What you are seeing is aligned with my predictions, for standard usage of publication I would see no more than 50% increase, bc of how mongodb oplog works and how redis oplog works. I would be even happy if we were at a draw Keep in mind there was close to zero focus on making the code performant, first the goal is to make it work perfectly and securely.

Where this shines is in the fine-tuning part, and at that point you can no longer compare it to mongodb oplog.

ramez · November 21, 2016, 11:44am

Thanks @diaconutheodor

What do you mean? Can you explain this sentence.

You mean namespaces and channels? I frankly like the idea but need more doc / example if possible.

EDIT: As I am looking at the Readme.md I am realizing that, likely the real issue with SyntheticMutation and my inability to properly use the ‘fine tuning’ is the lack of complete proper usage in the docs.

Can you post a complete example that includes the publication, usage of channel / namespace and how the client looks like? Doesn’t have to be long. This is what we need to properly use this amazing library. I am also available to help elaborate a more complete explanation for the Readme (once I get it of course) so others have a smoother ride.

diaconutheodor · November 21, 2016, 12:07pm

@ramez very sorry for the chaotic documentation, it wasn’t really a priority because first step for me was to assemble the code for something secure and working.

for standard usage of publication I would see no more than 50% increase

You need to understand how oplog works in first place, basically if you would have something like:

Collection.find(filters, {sort, limit, skip})

What Meteor does, it tails the oplog (which consumes additional CPU) for any insert/update/remove on Collection, does some processing to see if it matches the query and adapts the client-side image of the query.

This is the exact problem of the oplog, is that you can easily get spikes in CPU usage, because of many inserts and cost for processing.

Now with redis-oplog, you are not tailing the database, you are just waiting for messages in redis for all inserts/updates. The same type of processing is still done, for the example above, to see if the modification somehow affects the live-query.

So, the economy in CPU cost here is done by the fact: No more oplog tailing, and maybe more efficient diffing. We also added sharing listeners concepts (redis on message) and sharing publications (if N different users subscribe to the same type of publication, you have 1 processor). And regarding “direct processors”, when you want to listen to an id or array of ids, that will be very efficient, because we only listen to changes done for those id/ids only.

Now with channels and namespaces things get more interesting because this time, you have the ability to listen to only what you want for your live-query, not all, thus the example in README.md for messaging.

// in a method call:
X.insert(data, {channel: 'xxx'}

// when returning a publication
return X.find(selector, { channel: 'xxx' })

Don’t worry for now, after we make this stable, we will provide a solid documentation, solid graphics and more descriptive ways of fine-tuning reactivity.

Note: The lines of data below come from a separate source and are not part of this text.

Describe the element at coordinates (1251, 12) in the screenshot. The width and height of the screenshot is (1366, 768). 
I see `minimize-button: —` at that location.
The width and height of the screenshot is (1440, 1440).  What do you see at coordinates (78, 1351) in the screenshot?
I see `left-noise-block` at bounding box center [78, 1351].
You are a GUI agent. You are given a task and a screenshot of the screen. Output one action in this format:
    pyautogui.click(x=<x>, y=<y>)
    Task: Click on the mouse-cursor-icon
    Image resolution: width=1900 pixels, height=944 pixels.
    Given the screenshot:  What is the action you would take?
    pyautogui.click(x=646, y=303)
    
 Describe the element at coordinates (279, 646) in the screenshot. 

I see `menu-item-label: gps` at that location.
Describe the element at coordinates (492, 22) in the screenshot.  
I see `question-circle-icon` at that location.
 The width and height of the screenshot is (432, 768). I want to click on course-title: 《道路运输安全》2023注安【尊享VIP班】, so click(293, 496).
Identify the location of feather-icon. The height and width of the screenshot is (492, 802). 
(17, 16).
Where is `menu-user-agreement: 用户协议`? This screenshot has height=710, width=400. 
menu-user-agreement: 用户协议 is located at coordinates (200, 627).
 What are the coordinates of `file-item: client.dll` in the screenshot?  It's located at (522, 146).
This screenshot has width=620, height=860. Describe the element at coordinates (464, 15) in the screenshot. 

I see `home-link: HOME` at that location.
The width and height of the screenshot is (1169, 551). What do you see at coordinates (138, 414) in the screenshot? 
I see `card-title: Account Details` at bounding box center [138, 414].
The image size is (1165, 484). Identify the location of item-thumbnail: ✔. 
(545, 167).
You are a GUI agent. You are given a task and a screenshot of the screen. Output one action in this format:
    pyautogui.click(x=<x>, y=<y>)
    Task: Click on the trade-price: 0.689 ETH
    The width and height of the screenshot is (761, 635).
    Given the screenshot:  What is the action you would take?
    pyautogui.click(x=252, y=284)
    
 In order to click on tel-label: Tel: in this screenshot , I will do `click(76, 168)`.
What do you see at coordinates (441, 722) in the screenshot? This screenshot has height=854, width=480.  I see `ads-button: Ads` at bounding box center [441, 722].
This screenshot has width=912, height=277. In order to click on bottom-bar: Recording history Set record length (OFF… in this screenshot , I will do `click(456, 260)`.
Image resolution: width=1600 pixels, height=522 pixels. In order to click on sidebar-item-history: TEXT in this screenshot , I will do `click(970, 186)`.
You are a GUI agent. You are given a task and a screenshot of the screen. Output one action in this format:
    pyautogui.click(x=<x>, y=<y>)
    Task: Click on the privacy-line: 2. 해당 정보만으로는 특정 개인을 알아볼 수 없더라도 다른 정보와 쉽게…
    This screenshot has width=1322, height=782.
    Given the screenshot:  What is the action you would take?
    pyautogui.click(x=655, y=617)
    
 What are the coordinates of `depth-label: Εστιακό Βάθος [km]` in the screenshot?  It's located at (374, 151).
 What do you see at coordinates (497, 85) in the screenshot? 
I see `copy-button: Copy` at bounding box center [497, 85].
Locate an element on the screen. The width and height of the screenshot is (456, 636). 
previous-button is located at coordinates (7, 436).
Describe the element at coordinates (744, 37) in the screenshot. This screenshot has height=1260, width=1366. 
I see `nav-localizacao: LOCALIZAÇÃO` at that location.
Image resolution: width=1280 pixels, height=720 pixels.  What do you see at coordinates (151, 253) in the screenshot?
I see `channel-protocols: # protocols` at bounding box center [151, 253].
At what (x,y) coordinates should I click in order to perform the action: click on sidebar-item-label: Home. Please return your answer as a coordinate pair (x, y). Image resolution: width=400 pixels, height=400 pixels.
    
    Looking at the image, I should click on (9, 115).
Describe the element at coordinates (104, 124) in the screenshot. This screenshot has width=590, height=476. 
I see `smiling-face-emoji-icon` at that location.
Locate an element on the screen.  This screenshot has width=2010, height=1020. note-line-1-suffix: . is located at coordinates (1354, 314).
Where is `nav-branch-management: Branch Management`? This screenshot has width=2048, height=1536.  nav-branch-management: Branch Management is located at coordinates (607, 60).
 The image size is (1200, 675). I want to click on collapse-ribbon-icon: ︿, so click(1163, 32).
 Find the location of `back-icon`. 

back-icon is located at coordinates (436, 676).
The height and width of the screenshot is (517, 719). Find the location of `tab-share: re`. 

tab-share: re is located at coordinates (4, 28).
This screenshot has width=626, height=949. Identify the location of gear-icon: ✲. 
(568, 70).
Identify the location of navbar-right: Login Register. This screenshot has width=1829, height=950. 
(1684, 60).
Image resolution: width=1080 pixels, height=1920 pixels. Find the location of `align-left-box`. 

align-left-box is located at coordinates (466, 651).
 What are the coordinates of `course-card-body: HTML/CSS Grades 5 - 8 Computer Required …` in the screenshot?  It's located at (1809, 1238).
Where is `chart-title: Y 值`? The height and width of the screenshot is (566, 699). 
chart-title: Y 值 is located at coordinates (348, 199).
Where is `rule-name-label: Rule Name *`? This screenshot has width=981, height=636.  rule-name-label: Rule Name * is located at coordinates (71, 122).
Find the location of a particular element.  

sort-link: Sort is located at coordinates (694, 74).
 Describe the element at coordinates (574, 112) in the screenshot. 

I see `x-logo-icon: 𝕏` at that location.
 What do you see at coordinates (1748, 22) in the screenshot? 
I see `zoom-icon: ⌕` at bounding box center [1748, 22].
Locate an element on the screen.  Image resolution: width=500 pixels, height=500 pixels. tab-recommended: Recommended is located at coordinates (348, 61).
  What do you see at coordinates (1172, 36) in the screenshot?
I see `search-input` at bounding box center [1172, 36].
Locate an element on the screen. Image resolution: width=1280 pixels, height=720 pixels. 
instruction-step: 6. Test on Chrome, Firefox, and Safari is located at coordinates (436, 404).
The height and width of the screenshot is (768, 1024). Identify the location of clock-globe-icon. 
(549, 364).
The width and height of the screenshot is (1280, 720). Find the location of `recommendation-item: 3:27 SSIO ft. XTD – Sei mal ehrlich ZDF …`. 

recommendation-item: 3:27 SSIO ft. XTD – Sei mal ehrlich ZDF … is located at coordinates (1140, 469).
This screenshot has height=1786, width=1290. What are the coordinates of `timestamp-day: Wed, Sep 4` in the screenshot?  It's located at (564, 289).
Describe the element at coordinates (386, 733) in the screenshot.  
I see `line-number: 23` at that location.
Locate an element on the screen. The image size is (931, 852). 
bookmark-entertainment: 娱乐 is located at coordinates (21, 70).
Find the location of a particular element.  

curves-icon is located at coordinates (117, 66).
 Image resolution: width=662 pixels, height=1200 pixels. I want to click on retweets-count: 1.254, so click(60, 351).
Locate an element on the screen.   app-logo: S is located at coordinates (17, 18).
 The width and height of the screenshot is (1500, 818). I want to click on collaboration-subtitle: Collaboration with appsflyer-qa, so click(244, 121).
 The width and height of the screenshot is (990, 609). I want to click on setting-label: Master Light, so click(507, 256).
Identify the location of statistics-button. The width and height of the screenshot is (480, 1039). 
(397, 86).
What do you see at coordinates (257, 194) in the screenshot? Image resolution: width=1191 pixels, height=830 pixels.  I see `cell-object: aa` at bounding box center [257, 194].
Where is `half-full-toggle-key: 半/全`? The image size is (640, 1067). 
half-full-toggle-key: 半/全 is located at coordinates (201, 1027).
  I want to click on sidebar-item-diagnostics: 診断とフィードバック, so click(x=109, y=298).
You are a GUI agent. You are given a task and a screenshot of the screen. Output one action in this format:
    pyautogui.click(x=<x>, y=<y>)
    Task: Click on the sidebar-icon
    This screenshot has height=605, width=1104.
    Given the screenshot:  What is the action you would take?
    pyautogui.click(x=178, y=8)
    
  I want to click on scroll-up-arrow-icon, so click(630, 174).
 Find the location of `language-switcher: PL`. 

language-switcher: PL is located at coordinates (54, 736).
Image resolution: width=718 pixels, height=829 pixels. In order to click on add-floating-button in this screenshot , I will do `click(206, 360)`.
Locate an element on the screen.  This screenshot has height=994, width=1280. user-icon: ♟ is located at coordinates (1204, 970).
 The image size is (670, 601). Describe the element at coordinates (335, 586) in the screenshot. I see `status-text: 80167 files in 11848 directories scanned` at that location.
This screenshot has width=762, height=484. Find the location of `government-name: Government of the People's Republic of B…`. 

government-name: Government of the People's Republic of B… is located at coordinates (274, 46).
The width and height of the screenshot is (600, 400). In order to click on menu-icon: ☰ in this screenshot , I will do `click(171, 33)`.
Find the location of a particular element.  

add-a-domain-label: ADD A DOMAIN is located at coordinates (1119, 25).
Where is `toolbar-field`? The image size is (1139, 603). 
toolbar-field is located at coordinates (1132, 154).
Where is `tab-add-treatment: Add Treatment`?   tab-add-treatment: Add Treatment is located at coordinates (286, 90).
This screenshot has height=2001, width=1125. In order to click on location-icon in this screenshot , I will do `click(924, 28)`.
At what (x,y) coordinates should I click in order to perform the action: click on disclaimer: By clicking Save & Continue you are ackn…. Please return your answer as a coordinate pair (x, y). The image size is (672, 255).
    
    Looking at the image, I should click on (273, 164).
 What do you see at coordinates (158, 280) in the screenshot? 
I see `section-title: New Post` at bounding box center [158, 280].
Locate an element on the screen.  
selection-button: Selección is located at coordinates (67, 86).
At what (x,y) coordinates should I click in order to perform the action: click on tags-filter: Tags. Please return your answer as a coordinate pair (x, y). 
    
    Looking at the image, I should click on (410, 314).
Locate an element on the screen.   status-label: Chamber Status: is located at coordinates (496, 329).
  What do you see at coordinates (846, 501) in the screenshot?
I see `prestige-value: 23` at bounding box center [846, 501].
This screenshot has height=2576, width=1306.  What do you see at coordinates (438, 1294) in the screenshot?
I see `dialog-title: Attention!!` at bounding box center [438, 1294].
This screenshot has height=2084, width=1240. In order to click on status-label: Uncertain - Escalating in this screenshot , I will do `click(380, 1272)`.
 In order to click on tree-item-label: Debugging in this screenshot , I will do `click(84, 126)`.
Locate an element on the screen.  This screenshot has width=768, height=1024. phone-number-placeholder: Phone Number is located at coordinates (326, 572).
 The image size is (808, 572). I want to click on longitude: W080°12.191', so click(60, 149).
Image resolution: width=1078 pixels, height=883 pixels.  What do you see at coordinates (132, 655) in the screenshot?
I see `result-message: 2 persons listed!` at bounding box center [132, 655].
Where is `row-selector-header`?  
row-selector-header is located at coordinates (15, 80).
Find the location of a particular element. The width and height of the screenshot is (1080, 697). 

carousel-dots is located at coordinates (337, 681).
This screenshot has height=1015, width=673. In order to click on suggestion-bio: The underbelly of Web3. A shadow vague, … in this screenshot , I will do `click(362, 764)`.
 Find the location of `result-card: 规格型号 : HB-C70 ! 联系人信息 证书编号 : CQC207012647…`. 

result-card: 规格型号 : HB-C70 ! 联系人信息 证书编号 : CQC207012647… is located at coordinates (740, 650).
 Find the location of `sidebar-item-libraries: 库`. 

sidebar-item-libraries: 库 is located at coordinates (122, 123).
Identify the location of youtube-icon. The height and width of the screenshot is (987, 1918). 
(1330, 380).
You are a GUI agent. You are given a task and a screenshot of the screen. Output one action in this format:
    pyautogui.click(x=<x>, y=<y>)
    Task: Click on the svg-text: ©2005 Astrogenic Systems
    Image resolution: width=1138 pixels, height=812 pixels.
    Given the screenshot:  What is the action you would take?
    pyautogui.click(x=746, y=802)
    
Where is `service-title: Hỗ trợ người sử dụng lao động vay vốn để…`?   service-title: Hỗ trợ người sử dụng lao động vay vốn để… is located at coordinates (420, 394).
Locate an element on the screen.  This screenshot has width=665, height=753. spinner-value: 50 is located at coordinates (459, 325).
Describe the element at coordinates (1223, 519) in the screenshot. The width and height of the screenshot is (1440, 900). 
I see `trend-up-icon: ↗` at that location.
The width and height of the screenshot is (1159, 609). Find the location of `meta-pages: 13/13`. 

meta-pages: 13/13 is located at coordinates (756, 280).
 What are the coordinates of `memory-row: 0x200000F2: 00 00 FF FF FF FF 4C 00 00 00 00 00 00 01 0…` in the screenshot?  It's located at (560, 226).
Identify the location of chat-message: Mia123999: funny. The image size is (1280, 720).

ramez · November 21, 2016, 1:14pm

Thanks @diaconutheodor for your reply

I believe with your approach we should have substantial benefits when we have a large number of cores running in parallel, even on a single server. As you take away the need for each Meteor instance to trail the oplog. As more cores come up, each core needs to watch ALL oplog traffic, resulting in a hit on scalability. You take that way with a single Redis instance taking its place. Ideally, RethinkDB was the right way, but that’s gone.

The next important question is horizontal scalability. Have you put in some though as to how we would deploy additional servers? Redis on each linked in a cluster?

diaconutheodor · November 21, 2016, 1:17pm

As more cores come up, each core needs to watch ALL oplog traffic, resulting in a hit on scalability.

Currently each node may need to watch the “redis traffic”. But I really think it’s much cheaper this way for the DB and for the CPU of the node. There is an idea currently in prospect, to share the “query watchers” across your nodes, but that is going to take some time

Redis is one, it’s acts as an event dispatcher that communicates with all nodes, it should be a “singleton”. Redis scales very well but it scales separately.